These are the key concepts you need to understand to accurately answer the question.

Exponential functions
Exponential functions are a type of mathematical function where the variable is in the exponent of a constant base. In our exercise, the function is \( h(x) = \left( \frac{1}{3} \right)^x \). This base of \( \frac{1}{3} \) is especially interesting because it is a fraction less than one, which means the function will decrease, or 'decay,' as \( x \) increases. An exponential decay function exhibits a rate of decline that becomes slower over time.
Some important characteristics of exponential functions include:
  • The function value is never zero, but approaches zero asymptotically as \( x \) moves towards positive infinity.
  • The y-intercept in this case is always \( h(0) = 1 \) because any base raised to the zero power equals one.
  • The domain of these functions is all real numbers, while the range is all positive real numbers.

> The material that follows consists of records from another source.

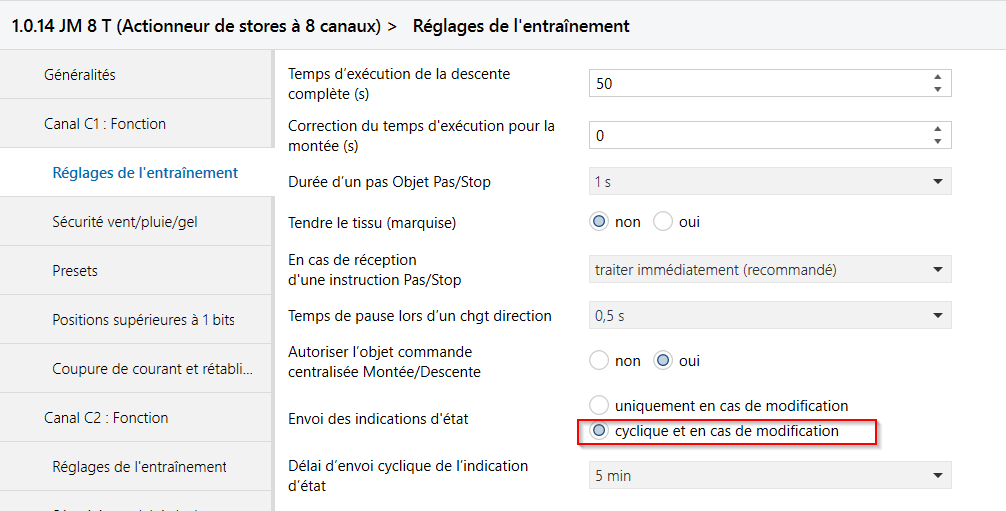Select 'non' for Tendre le tissu

pyautogui.click(x=599, y=222)
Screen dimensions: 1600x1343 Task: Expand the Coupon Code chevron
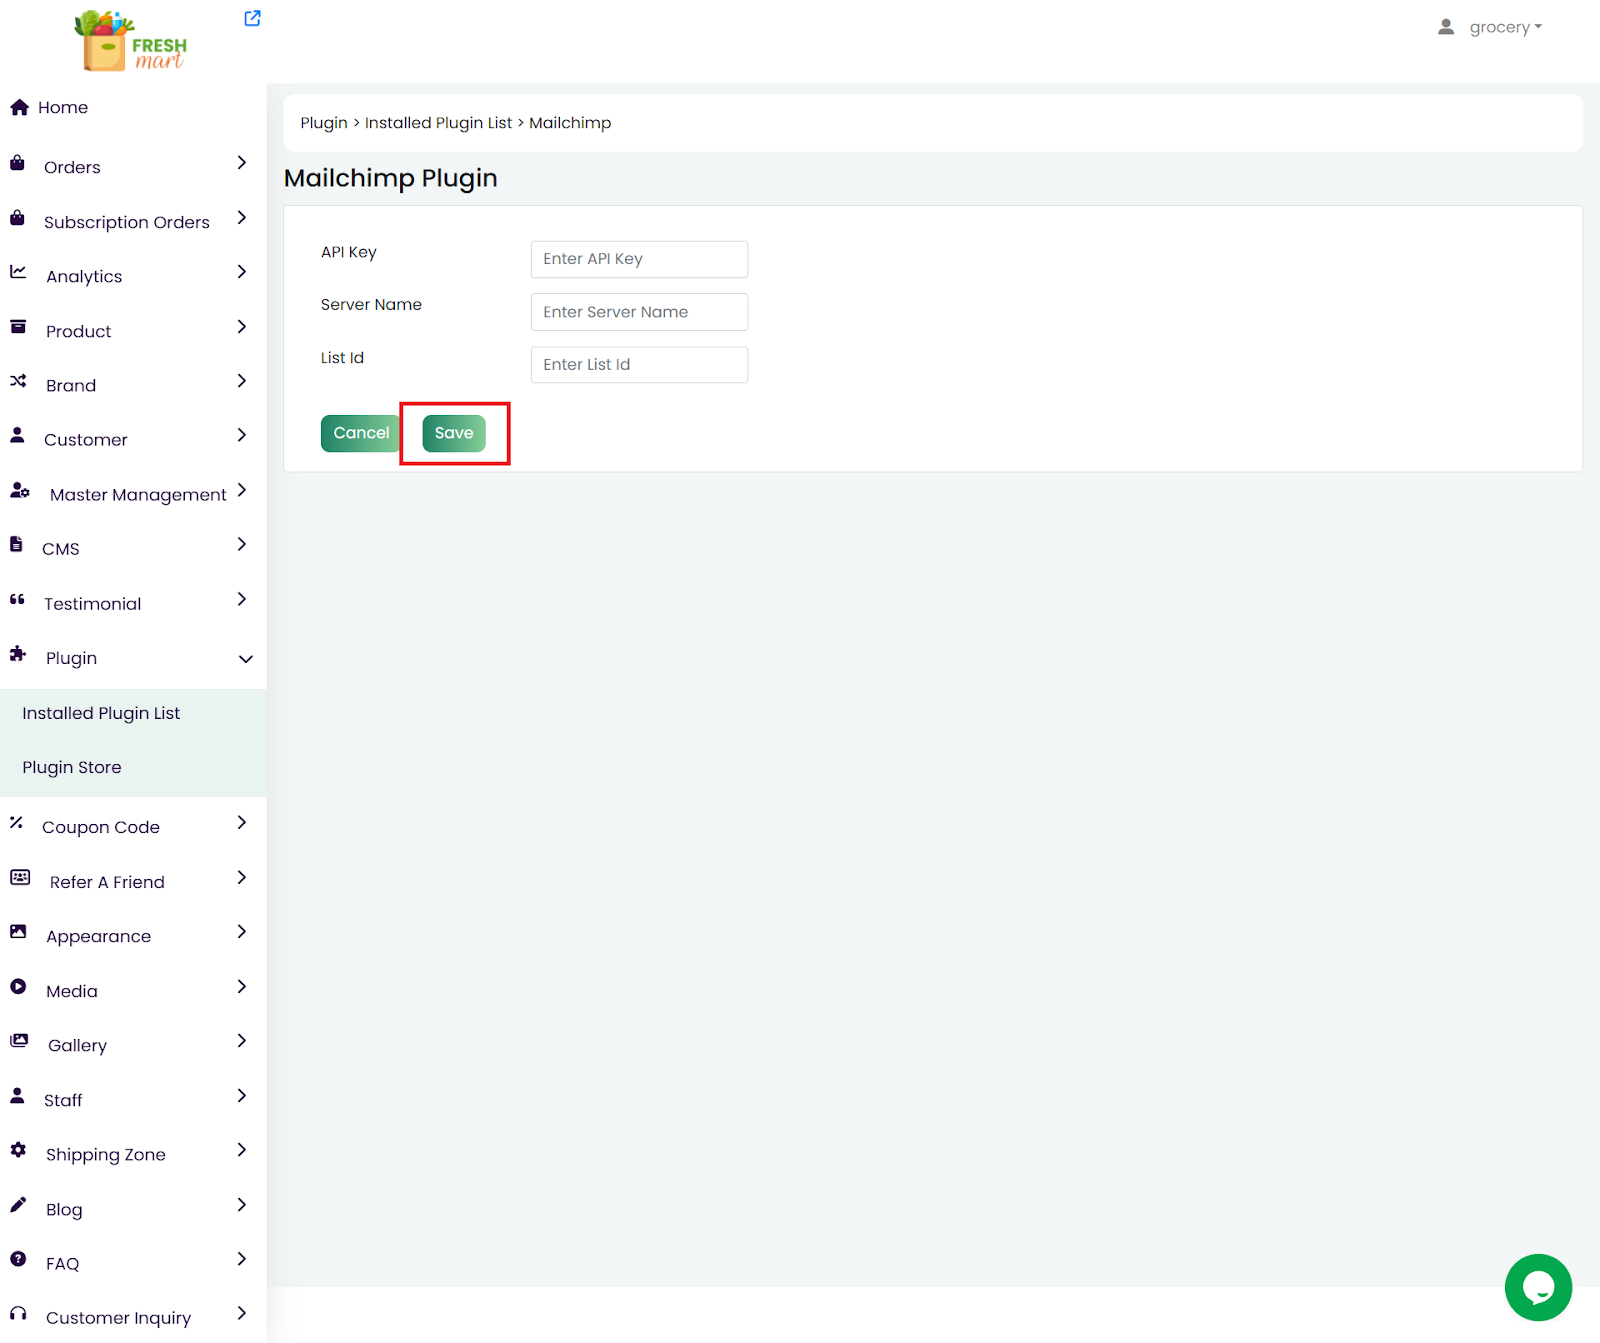click(x=241, y=823)

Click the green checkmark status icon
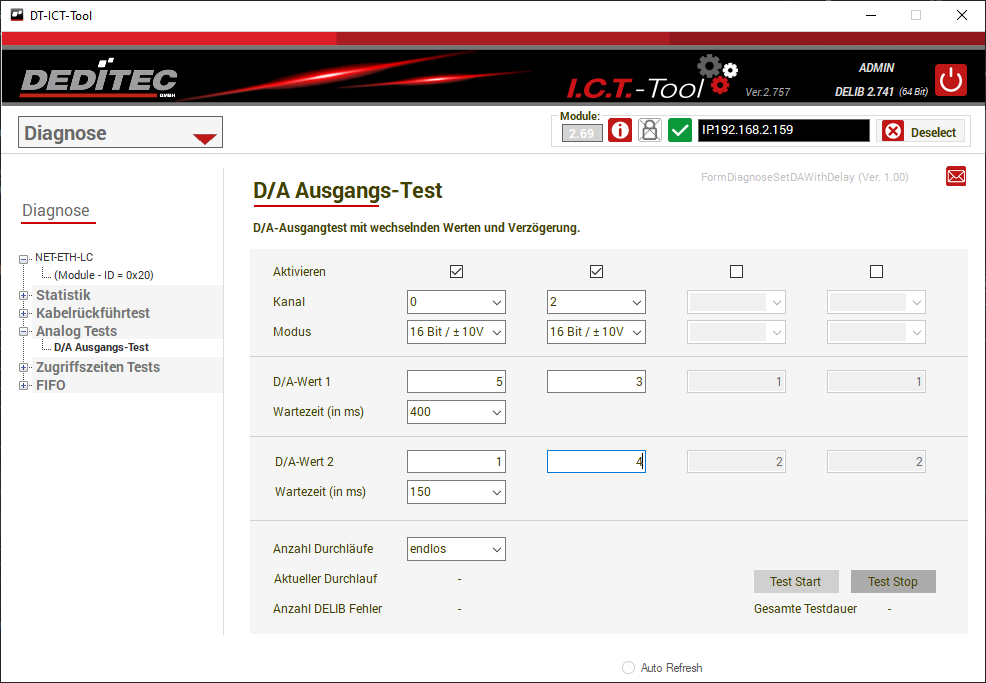tap(680, 131)
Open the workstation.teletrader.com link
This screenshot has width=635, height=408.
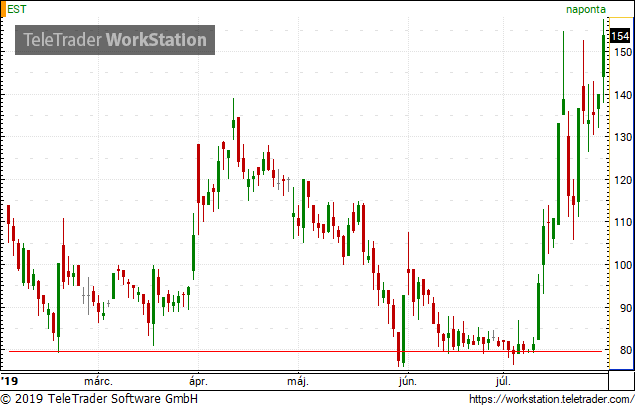tap(552, 399)
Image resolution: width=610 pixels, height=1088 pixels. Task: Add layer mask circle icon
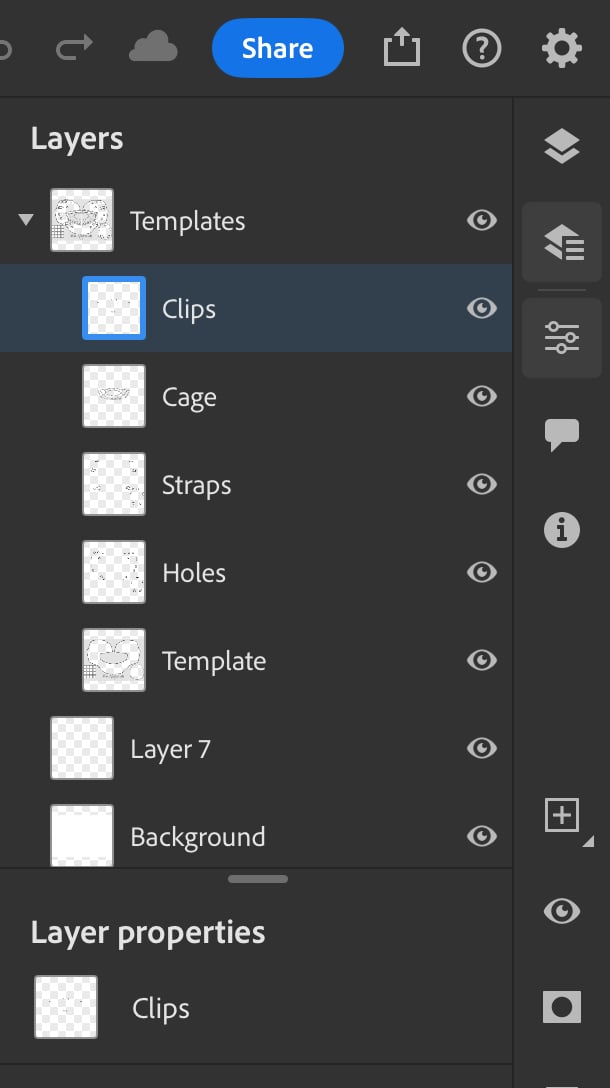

Understanding these properties helps in graphing and analyzing exponential functions effectively.
Table of values
Creating a table of values is a fundamental step in graphing any function. This process involves selecting a series of \( x \) values and calculating the corresponding \( h(x) \) values for our function. For our function \( h(x) = \left( \frac{1}{3} \right)^x \), we chose the values \( x = -2, -1, 0, 1, 2 \).
For each \( x \) value, we compute \( h(x) \):
  • When \( x = -2 \), \( h(x) = 9 \).
  • When \( x = -1 \), \( h(x) = 3 \).
  • When \( x = 0 \), \( h(x) = 1 \).
  • When \( x = 1 \), \( h(x) = \frac{1}{3} \).
  • When \( x = 2 \), \( h(x) = \frac{1}{9} \).
This table helps illustrate how the function behaves for different \( x \) values and provides the necessary points to plot the graph accurately. It is a preview of what the graph will look like once it is plotted on a Cartesian plane.
Graphing utility
A graphing utility is a tool, often a calculator or software, that can graph functions quickly and accurately. It is very handy for verifying your hand-drawn graphs. After plotting points manually, you can use graphing software to input \( h(x) = \left( \frac{1}{3} \right)^x \) and confirm the graph's shape and accuracy.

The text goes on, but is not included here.